Setup: Given $a,b\in\mathbb{N}$, and $b\geq a$ such that $b/a\in\mathbb{N}$, I generate (i.e., uniformly sample amongst all possible matrices) a random constrained matrices $\mathbf{A}\in\{0,1\}^{a,b}$, where $a$ is the number of rows and $b$ is the number of columns, such that each column of $\mathbf{A}$ contains exactly one element 1 (i.e., weight of one), and each row of $\mathbf{A}$ contains exactly $b/a$ elements 1 (i.e., weight of $b/a$). This implies that any individual column is uniformly distributed among all length-$a$ columns of weight one (in total there are only $a$ such columns).
Question: Looking at just two columns, given that I know one column in $\mathbf{A}$, I know intuitively that the probability that my second column has 1 in the same row as the first is less than $1/a$ because the first column tells me that the row budget (of the row where it has a 1 in) is less than the row budget of other rows. How do I show this rigorously?
Best Answer
The required probability is $\dfrac{b/a-1}{b-1}$. There are many ways to see this, here is a particularly long winded one.
Call the two columns $S$ and $T$. Call the row of the $1$ in column $S$ as $R$.
The number of matrices that satisfy the given conditions that have a $1$ in the position $(R,S)$ (intersection of $R$ and $S$) is
$${b-1\choose b/a-1}{b-b/a\choose b/a}\cdots{b-(a-1)b/a\choose b/a} ------ (1)$$
because the # of ways to choose 1's in the row $R$ is the first term and the ways of choosing $1$'s in the rest of the rows are the subsequent terms (order of rows doesn't matter)
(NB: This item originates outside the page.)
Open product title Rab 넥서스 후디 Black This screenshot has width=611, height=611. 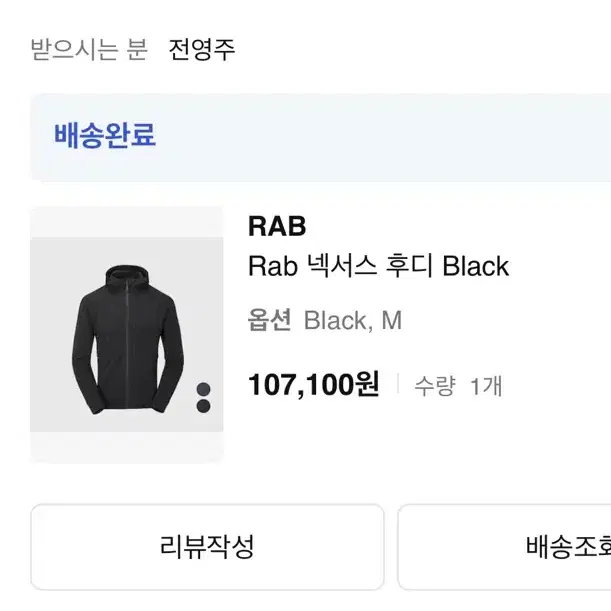378,266
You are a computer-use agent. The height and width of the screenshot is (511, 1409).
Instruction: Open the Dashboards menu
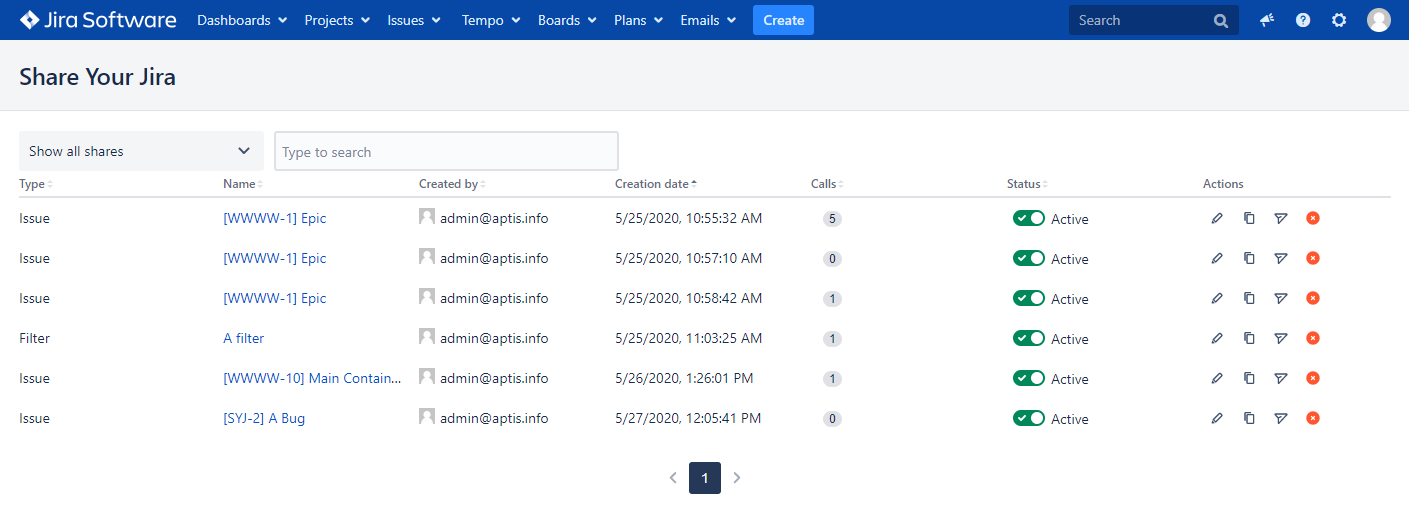[242, 20]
Similarly the number of matrices that satisfy the given conditions that have a $1$ in the position $(R,S)$ and a $1$ in position $(R,T)$ is
$${b-2\choose b/a-2}{b-b/a\choose b/a}\cdots{b-(a-1)b/a\choose b/a}------ (2)$$
Divide $(2)$ by $(1)$ to get the required probability $=\dfrac{b/a-1}{b-1}$
To see that this is less than or equal to $1/a$, suppose $\dfrac{b/a-1}{b-1} \geq \dfrac{1}{a}$. Then $\dfrac{b-a}{b-1} \geq 1$ which is only possible if $a = 1$ in which case equality holds. If $a>1$ then $\dfrac{b/a-1}{b-1} < \dfrac{1}{a}$.